Why A Duck? Aflac Uses Smart Marketing

The Marx Brothers would probably approve.

In the year 2000 the Aflac insurance company decided to make themselves more visible to the world, and to differentiate themselves in the sea of competition. After all, insurance companies are pretty much all alike, aren’t they?
And they’re pretty boring, when you think about it, even though the subject matter is important. In fact, there’s a joke here in my house, all about insurance. My husband Bill, a personal-injury attorney, knows all about insurance, because he used to be the media spokesperson for the Insurance Information Institute. He knows about insurance from A to Z, and it’s quite impressive. The subject of insurance, however, tends to be a snore. So when I can’t get to sleep, I will frequently chuckle and beg Bill, “Please tell me about insurance.” Before you know it, the subject puts me in deep slumber.

• [Your objective] Using the Aflac marketing text, say whether each statement agrees with it. For each, answer yes or no and quote the deciding words. (a) Aflac set out in 2000 to become more visible to the world. (b) Bill currently works as the media spokesperson for the Insurance Information Institute. (c) The writer finds the subject of insurance exciting.

• [Given records]
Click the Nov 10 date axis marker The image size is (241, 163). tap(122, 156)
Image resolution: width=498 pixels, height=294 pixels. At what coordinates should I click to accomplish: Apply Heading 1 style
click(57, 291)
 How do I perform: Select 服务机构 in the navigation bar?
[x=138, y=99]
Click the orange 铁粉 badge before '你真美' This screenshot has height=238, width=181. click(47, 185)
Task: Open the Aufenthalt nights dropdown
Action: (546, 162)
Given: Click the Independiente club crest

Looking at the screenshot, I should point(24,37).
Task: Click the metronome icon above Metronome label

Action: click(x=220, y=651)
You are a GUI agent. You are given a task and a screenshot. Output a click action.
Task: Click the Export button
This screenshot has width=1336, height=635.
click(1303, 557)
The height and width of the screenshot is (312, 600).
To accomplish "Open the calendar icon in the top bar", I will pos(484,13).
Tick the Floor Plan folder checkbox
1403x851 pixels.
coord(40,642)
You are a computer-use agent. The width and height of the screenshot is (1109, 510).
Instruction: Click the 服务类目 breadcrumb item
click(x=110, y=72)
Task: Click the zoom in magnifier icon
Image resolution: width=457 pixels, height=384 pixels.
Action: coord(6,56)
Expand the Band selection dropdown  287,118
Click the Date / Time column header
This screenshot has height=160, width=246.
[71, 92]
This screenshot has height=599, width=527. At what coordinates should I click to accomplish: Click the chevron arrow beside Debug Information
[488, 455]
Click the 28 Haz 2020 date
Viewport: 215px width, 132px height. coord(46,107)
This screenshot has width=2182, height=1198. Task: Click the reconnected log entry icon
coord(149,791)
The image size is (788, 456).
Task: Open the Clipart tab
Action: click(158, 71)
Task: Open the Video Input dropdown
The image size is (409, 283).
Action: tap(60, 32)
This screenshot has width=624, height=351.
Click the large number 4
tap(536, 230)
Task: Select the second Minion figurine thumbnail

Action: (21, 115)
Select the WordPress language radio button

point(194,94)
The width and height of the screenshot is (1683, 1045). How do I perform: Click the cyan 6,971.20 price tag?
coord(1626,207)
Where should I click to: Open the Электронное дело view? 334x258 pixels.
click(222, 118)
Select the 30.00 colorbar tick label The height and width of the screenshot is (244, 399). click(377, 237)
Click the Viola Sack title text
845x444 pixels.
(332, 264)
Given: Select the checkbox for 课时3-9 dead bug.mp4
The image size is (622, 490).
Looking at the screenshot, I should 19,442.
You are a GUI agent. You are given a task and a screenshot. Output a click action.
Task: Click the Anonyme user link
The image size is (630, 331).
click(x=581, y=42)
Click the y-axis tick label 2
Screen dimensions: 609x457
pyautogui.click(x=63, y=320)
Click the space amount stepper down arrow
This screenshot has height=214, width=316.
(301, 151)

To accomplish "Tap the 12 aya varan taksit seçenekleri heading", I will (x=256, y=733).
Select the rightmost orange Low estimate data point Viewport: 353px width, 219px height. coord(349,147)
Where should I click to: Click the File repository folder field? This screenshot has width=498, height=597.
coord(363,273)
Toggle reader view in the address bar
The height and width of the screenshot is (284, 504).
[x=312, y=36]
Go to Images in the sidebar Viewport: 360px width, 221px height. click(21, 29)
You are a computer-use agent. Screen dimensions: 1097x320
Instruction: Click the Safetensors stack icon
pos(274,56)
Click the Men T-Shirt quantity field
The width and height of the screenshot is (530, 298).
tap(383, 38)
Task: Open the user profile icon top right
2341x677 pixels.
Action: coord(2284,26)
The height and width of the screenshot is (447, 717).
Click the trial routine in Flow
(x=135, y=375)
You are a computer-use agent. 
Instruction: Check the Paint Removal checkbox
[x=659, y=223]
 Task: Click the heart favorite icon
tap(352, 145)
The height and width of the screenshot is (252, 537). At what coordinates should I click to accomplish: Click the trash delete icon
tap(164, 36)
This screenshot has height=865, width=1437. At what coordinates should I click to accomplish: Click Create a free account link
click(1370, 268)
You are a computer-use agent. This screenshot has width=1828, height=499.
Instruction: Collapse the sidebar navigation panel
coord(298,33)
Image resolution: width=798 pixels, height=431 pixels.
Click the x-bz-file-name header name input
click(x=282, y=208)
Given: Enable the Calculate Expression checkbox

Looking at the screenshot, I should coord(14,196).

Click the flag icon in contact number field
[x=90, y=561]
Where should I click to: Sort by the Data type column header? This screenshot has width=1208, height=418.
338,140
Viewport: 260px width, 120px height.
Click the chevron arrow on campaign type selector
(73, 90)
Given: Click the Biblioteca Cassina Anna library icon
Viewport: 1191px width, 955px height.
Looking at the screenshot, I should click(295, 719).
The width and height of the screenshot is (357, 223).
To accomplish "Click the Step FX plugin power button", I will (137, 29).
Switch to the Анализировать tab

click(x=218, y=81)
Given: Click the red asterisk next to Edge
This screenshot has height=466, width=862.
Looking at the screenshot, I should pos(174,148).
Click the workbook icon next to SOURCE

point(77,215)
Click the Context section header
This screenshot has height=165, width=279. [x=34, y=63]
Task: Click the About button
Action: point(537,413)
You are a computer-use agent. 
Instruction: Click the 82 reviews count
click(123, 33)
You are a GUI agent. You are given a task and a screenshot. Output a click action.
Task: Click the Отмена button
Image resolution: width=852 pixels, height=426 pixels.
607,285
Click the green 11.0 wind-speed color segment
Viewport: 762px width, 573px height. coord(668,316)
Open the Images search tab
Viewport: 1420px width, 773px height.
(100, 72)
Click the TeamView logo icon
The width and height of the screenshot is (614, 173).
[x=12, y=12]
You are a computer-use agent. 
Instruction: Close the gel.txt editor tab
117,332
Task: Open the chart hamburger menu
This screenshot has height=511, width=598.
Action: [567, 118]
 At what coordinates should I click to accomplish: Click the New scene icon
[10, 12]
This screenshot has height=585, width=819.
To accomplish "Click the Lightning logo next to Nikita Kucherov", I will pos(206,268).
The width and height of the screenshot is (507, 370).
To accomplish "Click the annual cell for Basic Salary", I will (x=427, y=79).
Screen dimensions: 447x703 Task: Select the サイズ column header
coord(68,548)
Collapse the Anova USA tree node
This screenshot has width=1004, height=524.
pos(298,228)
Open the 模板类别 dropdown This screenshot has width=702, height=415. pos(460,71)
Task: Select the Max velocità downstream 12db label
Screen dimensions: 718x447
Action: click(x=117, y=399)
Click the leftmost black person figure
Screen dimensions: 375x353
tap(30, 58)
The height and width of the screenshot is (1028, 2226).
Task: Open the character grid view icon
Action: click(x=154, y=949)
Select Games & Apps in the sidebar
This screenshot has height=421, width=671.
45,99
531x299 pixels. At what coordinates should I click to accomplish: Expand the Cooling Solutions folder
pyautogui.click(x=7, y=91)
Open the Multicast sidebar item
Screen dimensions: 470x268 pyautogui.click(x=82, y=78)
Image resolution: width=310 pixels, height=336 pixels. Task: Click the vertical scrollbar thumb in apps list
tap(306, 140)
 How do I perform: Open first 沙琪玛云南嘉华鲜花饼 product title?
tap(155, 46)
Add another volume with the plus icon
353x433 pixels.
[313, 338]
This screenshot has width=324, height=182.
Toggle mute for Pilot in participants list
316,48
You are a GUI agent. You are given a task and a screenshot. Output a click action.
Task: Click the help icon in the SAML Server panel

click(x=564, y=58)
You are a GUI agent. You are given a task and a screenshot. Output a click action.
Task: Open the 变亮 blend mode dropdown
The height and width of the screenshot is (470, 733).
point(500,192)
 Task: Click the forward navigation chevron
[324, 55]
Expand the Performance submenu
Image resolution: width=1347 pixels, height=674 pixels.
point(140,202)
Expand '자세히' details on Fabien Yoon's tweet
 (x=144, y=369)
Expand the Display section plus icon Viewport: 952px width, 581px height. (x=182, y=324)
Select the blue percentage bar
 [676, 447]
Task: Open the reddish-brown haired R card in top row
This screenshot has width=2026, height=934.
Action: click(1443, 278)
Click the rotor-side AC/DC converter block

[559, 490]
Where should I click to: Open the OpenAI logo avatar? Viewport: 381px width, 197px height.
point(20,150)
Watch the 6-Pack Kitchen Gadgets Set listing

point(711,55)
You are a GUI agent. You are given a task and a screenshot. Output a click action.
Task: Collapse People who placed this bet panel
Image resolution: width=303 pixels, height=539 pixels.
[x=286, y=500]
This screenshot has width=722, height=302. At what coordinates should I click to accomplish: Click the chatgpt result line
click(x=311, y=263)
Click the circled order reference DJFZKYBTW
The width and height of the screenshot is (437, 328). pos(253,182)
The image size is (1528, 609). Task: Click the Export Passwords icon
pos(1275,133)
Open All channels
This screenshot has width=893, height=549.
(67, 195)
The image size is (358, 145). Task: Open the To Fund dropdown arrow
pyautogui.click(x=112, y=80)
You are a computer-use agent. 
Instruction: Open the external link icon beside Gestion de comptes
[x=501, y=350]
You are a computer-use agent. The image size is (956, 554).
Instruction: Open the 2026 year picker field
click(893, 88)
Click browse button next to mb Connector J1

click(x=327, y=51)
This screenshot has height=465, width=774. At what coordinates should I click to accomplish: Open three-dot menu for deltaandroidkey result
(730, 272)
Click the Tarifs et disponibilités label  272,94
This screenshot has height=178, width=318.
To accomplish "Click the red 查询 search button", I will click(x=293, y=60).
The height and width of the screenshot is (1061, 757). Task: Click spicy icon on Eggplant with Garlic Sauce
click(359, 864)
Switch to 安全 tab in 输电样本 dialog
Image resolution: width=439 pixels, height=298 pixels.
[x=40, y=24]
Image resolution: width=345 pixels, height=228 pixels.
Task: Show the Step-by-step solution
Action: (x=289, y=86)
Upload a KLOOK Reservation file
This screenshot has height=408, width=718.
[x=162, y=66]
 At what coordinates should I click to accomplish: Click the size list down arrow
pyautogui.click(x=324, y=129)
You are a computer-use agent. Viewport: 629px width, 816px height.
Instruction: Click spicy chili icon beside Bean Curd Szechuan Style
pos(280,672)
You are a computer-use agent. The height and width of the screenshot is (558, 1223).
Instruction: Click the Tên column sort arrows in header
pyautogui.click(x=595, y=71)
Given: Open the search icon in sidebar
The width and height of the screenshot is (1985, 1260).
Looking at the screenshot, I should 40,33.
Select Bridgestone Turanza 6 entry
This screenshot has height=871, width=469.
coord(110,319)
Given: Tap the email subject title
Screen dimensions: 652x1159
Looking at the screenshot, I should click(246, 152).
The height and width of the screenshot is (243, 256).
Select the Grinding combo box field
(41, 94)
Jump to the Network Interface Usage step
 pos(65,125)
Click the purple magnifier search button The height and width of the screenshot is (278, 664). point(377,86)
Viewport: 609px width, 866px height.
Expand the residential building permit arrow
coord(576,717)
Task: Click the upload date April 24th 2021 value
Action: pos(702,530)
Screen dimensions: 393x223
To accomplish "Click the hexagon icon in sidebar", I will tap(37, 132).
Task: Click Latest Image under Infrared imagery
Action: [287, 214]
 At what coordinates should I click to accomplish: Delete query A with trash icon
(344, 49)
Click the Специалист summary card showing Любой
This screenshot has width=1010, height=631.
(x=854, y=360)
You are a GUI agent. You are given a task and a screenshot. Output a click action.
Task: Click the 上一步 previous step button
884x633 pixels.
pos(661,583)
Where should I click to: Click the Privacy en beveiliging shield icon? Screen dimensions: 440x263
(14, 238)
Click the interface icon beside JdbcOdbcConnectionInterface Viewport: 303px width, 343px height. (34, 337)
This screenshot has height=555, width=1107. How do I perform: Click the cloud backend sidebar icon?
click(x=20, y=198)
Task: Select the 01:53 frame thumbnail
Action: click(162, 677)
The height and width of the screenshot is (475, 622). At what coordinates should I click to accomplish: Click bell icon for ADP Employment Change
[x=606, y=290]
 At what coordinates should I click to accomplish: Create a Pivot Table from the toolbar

• [Response]
(a) Yes: "In the year 2000 the Aflac insurance company decided to make themselves more visible to the world"
(b) No: "he used to be the media spokesperson for the Insurance Information Institute"
(c) No: "The subject of insurance, however, tends to be a snore."